TEXTO FORNECIDO
Ao refletir nisso, percebo que a simplicidade divina é o inverso de toda limitação. Não é pobreza de estrutura, mas plenitude de ato. Porque onde há composição, há dependência. Tudo o que é composto precisa de algo que o una, e essa união exige causa. A simplicidade de Deus é, portanto, a marca de Sua absoluta autossuficiência. Ele não é um “todo” formado de partes, mas uma unidade sem fissuras, um ser sem mistura, uma luz sem sombra.

Santo Tomás insiste: em Deus, a essência é o próprio existir. Ele é o “Ipsum Esse Subsistens” — o Ser mesmo que subsiste. Isso não é mera abstração metafísica; é o reconhecimento de que toda realidade é sustentada por um ato que não precisa ser sustentado. Deus não é uma instância superior dentro da ordem dos entes, mas o fundamento da ordem em si. Ele é aquilo pelo qual todos os entes são.

Quando compreendo isso, tudo o que é composto me parece suspenso sobre o nada — sustentado por uma vontade que o faz ser. A simplicidade divina é o eixo invisível do cosmos. Sem ela, o ser seria fluxo, variação, indeterminação. O que dá consistência às coisas não é sua forma, mas a permanência do Ato que as mantém em ser. E esse Ato, sendo simples, é imutável. Ele não muda porque já é plenitude. Não se aperfeiçoa porque é perfeição.

A simplicidade de Deus também é a razão de Sua unidade. Se houvesse em Deus distinção real entre o que Ele é e o que possui, haveria multiplicidade. Mas tudo n’Ele é idêntico a Si mesmo: Sua sabedoria é Seu ser, Sua bondade é Seu ser, Seu amor é Seu ser. Em nós, o ser é limitado por atributos; n’Ele, os atributos são nomes humanos para a mesma plenitude. Quando digo que Deus é justo, bom, sábio ou poderoso, falo de modos diversos de apreender uma única realidade — o Ser em ato puro.

Essa identidade total tem consequências decisivas. Significa que em Deus não há potencialidade. Ele não pode tornar-se algo que ainda não é, pois isso implicaria imperfeição. Tudo o que é em Deus é sempre, eternamente, ato. E porque é ato, é simples. O composto muda, o simples permanece. O composto depende, o simples sustenta. A simplicidade é o nome metafísico da eternidade.

Percebo então que a simplicidade de Deus é também a fonte de toda beleza. Porque a beleza é a harmonia do múltiplo no uno. Em Deus, essa harmonia não é composição, mas identidade. Ele é a Beleza sem partes, o Todo sem soma. Tudo o que é belo no mundo o é por participação nesse Uno absoluto. A flor, a estrela, o rosto humano — todos são reflexos fragmentários da unidade sem fragmento.

Contemplar essa simplicidade é, portanto, participar do mistério da plenitude. Tudo o que existe fora de Deus é complexo, mutável, contingente. Só Ele é o Ser sem sombra de não-ser. E é isso que me humilha e consola ao mesmo tempo: o fato de que minha própria multiplicidade interior, com suas contradições e desordens, é sustentada por um Ser que é pura ordem. O caos do mundo repousa sobre a simplicidade divina.

PROBLEMA CURTO 1
No texto sobre a simplicidade divina, o que é chamado de nome metafísico da eternidade?
PROBLEMA CURTO 2
Repita, sem alterar nada, o trecho do texto sobre a simplicidade divina que vai de "Essa identidade total" até "unidade sem fragmento.".
PROBLEMA CURTO 3
Prossiga com o texto sobre a simplicidade divina a partir da última frase apresentada.

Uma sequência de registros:
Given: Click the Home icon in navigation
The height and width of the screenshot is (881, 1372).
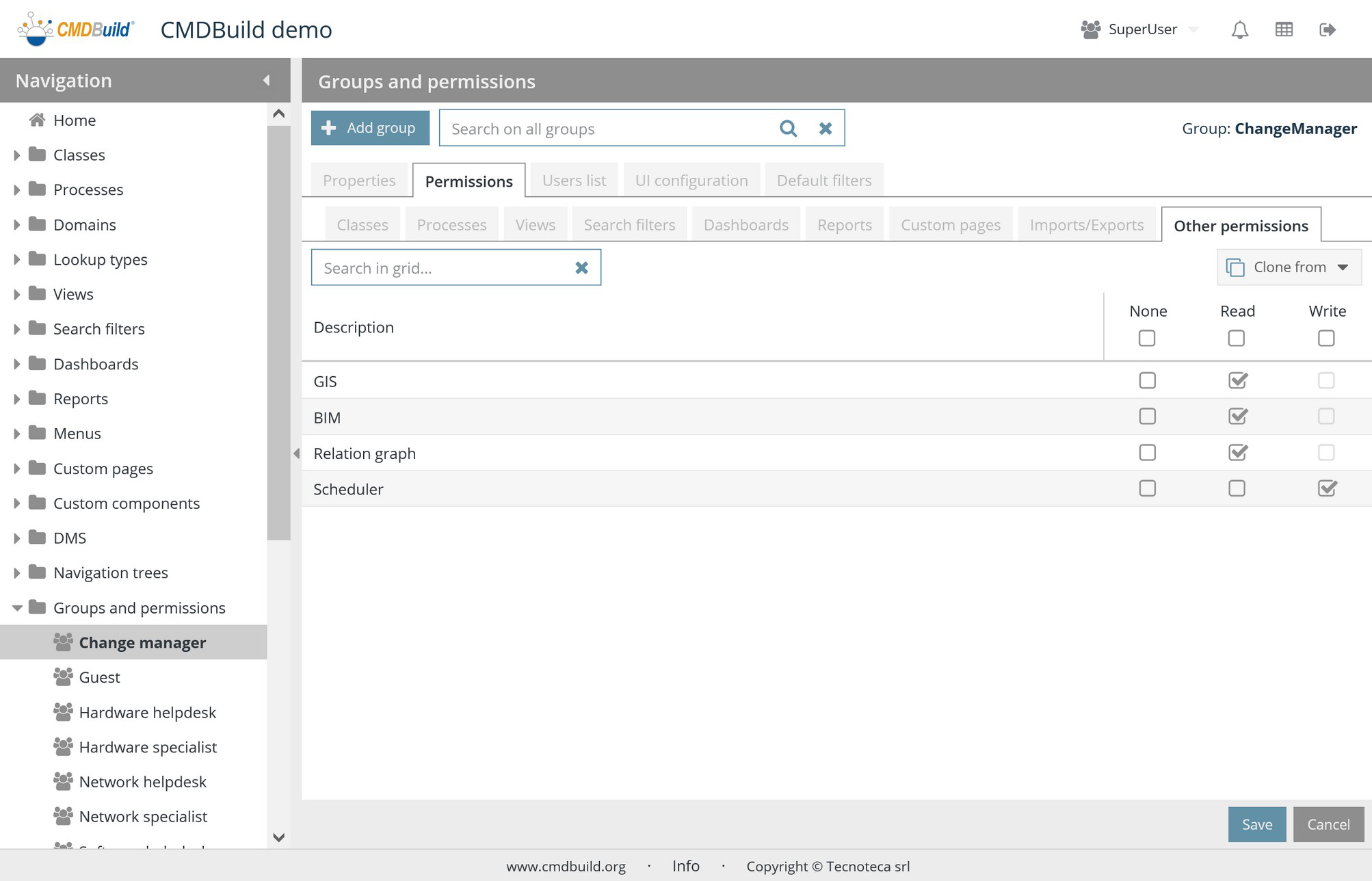Looking at the screenshot, I should (38, 120).
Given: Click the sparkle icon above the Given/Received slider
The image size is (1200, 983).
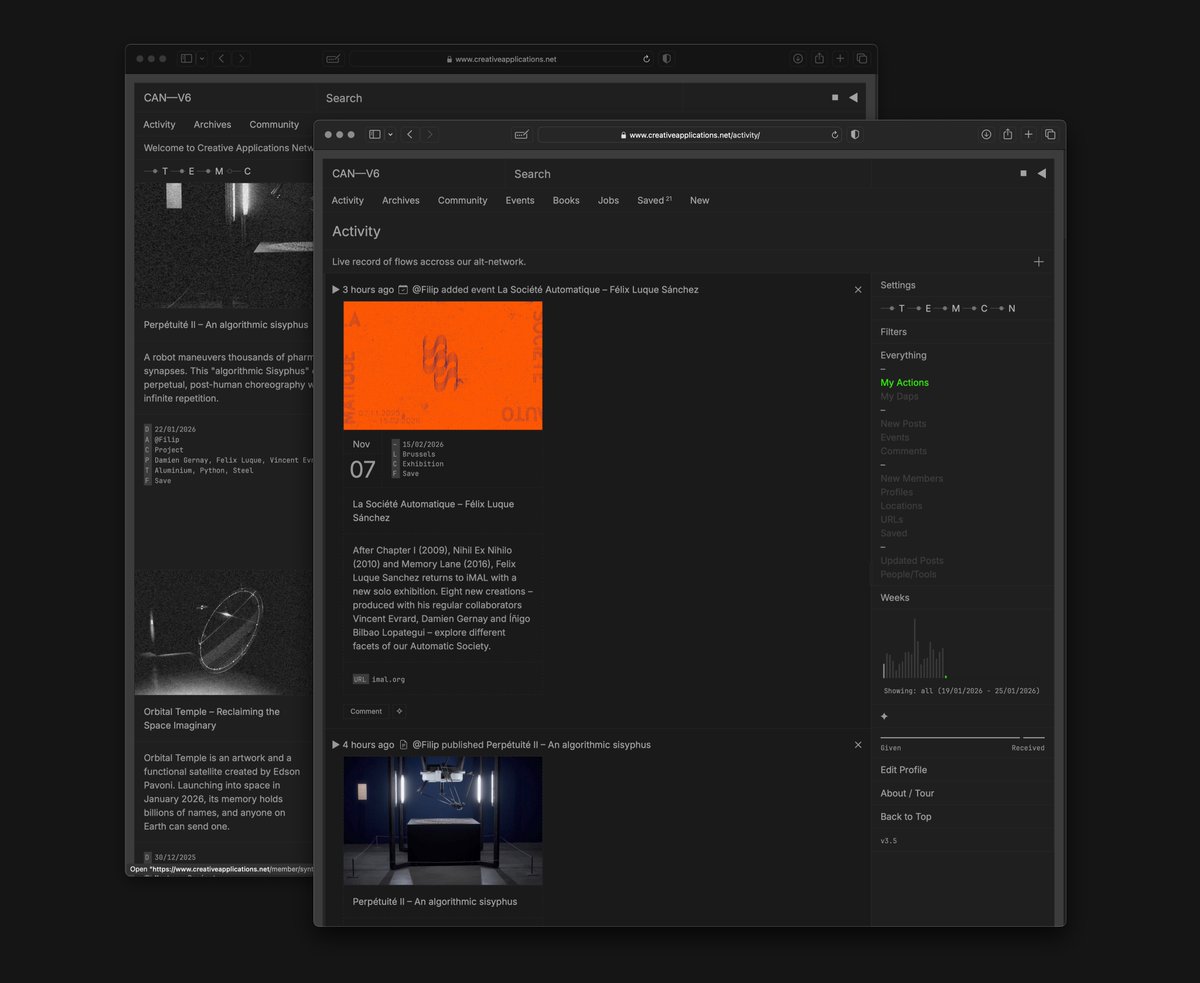Looking at the screenshot, I should click(884, 716).
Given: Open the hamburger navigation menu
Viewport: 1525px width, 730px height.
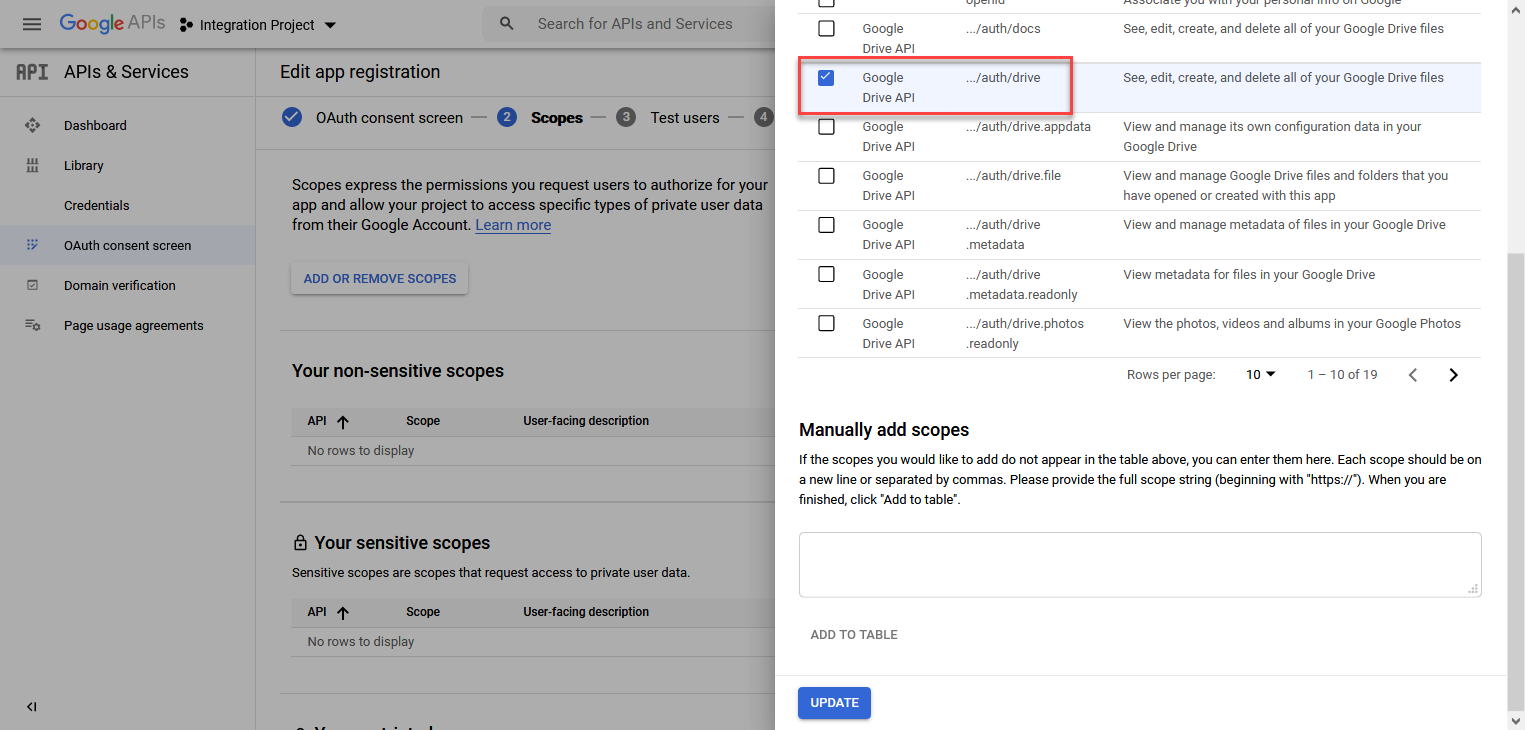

RESULTADO 1
A simplicidade.

RESULTADO 2
Essa identidade total tem consequências decisivas. Significa que em Deus não há potencialidade. Ele não pode tornar-se algo que ainda não é, pois isso implicaria imperfeição. Tudo o que é em Deus é sempre, eternamente, ato. E porque é ato, é simples. O composto muda, o simples permanece. O composto depende, o simples sustenta. A simplicidade é o nome metafísico da eternidade.

Percebo então que a simplicidade de Deus é também a fonte de toda beleza. Porque a beleza é a harmonia do múltiplo no uno. Em Deus, essa harmonia não é composição, mas identidade. Ele é a Beleza sem partes, o Todo sem soma. Tudo o que é belo no mundo o é por participação nesse Uno absoluto. A flor, a estrela, o rosto humano — todos são reflexos fragmentários da unidade sem fragmento.

RESULTADO 3
Assim, a doutrina da simplicidade não é apenas especulação; é a confissão de que tudo o que existe vive do que é absolutamente uno. O coração humano, fragmentado e inquieto, busca o simples porque veio dele. A conversão, em sua raiz mais profunda, é o retorno da alma à simplicidade original do ser.


Questão II – A simplicidade como plenitude: a ausência de composição e a perfeição total

Há uma tentação natural da mente: imaginar Deus como uma espécie de soma infinita de perfeições. Mas isso seria reduzi-Lo à categoria do composto. O infinito não é a soma do finito; é o ser sem limite. Em Deus, não há partes, nem potencialidades, nem acréscimos. Ele não tem perfeições — Ele é a perfeição. A ausência de composição é, portanto, a expressão suprema de plenitude.

Quando contemplo essa ideia, percebo que toda composição implica limitação. O composto depende de causas: precisa de matéria e forma, de ato e potência, de essência e existência. A simplicidade divina, ao contrário, é pura independência. Deus não é composto de forma e matéria — logo, não é corpo. Não é composto de essência e ser — logo, é necessário. Não é composto de gênero e diferença — logo, é singular. Não é composto de sujeito e acidente — logo, é imutável.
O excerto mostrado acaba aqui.